** START OF Records supplied **

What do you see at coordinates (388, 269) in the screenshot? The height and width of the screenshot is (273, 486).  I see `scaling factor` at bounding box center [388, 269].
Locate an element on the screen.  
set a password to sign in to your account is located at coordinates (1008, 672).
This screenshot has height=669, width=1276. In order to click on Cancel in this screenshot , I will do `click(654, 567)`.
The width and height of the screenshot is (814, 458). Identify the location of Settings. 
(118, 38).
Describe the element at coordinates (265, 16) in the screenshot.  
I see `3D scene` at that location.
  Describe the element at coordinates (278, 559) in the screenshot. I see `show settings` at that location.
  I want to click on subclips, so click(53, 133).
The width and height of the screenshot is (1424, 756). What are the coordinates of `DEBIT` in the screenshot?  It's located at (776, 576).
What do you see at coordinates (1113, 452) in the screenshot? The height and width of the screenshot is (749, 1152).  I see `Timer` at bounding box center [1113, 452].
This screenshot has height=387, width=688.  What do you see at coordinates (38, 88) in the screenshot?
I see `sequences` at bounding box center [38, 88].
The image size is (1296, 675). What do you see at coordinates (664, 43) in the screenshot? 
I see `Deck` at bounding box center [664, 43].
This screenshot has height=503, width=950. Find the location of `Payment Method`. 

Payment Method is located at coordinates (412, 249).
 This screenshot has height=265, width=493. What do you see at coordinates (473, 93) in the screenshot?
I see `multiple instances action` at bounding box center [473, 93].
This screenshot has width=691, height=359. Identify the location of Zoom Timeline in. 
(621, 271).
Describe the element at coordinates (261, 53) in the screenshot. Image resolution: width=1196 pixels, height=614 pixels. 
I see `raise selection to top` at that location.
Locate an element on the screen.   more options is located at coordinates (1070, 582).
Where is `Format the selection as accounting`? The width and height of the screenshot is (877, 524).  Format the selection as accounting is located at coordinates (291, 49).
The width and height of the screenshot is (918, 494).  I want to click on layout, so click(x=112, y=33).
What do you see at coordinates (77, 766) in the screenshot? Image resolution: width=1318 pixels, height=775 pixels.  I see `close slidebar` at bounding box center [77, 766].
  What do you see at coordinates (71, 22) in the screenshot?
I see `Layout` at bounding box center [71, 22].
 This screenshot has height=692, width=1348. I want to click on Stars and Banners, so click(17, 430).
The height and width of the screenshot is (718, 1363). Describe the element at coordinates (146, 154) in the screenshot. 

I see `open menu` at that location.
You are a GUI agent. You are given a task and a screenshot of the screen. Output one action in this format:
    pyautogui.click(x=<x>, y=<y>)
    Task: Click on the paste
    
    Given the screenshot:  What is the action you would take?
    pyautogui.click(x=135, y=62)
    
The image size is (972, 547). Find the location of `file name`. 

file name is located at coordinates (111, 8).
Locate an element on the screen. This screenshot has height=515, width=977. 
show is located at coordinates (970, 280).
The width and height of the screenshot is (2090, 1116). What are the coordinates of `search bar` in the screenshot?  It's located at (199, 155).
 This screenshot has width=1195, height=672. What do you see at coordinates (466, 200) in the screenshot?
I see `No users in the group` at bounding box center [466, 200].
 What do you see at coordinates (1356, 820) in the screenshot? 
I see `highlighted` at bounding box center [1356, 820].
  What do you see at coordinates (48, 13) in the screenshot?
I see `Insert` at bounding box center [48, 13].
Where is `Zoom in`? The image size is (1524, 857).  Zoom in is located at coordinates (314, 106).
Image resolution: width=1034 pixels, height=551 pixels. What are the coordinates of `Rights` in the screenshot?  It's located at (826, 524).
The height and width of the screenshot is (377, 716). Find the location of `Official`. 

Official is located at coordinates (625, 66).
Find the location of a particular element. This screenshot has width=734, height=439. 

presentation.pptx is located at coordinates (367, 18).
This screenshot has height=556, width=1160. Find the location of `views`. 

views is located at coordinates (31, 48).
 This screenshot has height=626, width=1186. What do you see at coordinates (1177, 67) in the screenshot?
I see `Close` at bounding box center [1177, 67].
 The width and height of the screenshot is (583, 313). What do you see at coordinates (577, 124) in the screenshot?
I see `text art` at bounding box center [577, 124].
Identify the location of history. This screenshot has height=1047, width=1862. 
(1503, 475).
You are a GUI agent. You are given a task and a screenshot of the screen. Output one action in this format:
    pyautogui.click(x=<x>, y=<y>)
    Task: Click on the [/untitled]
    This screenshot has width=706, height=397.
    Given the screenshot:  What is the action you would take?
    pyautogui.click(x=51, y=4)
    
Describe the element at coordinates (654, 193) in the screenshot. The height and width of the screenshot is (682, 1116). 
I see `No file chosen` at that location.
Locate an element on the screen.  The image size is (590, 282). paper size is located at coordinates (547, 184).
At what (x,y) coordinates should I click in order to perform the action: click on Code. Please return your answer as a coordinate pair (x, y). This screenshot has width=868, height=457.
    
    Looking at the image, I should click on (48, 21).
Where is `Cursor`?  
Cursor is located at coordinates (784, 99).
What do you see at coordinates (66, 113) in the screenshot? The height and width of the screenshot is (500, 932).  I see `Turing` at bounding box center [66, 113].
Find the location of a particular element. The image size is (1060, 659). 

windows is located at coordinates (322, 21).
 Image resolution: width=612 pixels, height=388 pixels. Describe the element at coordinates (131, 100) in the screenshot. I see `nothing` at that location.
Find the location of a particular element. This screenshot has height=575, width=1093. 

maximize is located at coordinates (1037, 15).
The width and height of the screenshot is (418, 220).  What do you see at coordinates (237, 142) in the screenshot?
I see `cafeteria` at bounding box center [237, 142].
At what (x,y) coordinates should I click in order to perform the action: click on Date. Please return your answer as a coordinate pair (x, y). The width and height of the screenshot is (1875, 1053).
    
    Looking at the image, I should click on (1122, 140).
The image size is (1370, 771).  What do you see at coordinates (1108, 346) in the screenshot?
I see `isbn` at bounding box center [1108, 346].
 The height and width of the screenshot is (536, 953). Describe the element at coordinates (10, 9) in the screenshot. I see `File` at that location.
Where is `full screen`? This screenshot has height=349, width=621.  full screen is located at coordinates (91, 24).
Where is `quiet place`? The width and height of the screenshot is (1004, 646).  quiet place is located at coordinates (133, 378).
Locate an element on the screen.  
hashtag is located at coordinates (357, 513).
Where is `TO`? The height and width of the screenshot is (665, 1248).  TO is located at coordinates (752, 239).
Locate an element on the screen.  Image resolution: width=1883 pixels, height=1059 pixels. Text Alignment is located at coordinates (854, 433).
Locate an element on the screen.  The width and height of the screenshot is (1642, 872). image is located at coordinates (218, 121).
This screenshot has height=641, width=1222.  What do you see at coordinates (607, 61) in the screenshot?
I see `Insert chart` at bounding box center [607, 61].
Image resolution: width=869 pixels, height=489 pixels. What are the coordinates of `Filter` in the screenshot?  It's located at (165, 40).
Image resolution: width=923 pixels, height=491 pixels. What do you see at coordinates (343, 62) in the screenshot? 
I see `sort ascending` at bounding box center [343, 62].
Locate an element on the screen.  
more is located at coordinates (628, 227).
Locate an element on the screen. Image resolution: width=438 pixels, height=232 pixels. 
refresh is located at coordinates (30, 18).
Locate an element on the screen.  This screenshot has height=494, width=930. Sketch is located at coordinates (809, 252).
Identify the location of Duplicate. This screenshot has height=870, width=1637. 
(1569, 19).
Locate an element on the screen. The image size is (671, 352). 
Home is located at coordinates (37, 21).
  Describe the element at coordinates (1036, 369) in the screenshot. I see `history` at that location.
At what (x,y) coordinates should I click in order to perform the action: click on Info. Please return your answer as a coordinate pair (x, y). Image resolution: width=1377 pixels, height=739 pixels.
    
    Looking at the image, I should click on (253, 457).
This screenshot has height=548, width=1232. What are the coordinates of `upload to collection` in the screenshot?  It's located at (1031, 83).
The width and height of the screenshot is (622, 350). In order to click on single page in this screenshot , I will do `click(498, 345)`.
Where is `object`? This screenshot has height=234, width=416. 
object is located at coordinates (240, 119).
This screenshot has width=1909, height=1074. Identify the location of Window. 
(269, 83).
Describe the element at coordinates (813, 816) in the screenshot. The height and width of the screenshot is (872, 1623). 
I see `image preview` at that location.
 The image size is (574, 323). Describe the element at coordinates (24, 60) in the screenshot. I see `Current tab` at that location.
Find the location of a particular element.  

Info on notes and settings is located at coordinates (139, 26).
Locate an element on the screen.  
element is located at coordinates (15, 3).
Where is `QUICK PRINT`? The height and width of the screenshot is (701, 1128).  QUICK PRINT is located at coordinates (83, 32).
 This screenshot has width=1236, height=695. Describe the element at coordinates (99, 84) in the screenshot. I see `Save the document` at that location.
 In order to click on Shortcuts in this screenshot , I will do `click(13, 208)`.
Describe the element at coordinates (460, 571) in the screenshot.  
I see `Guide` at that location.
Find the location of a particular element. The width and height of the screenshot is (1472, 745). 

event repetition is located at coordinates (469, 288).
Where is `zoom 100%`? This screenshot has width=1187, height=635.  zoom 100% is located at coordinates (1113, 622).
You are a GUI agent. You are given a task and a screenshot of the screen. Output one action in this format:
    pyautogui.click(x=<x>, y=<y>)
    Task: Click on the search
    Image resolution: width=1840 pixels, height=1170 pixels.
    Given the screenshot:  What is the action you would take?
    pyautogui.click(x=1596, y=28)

** END OF Records supplied **

Starting at the very beginning of the data, copy each line word for word, and stop after the line containing "set a password".

What do you see at coordinates (388, 269) in the screenshot? The height and width of the screenshot is (273, 486).  I see `scaling factor` at bounding box center [388, 269].
Locate an element on the screen.  
set a password to sign in to your account is located at coordinates (1008, 672).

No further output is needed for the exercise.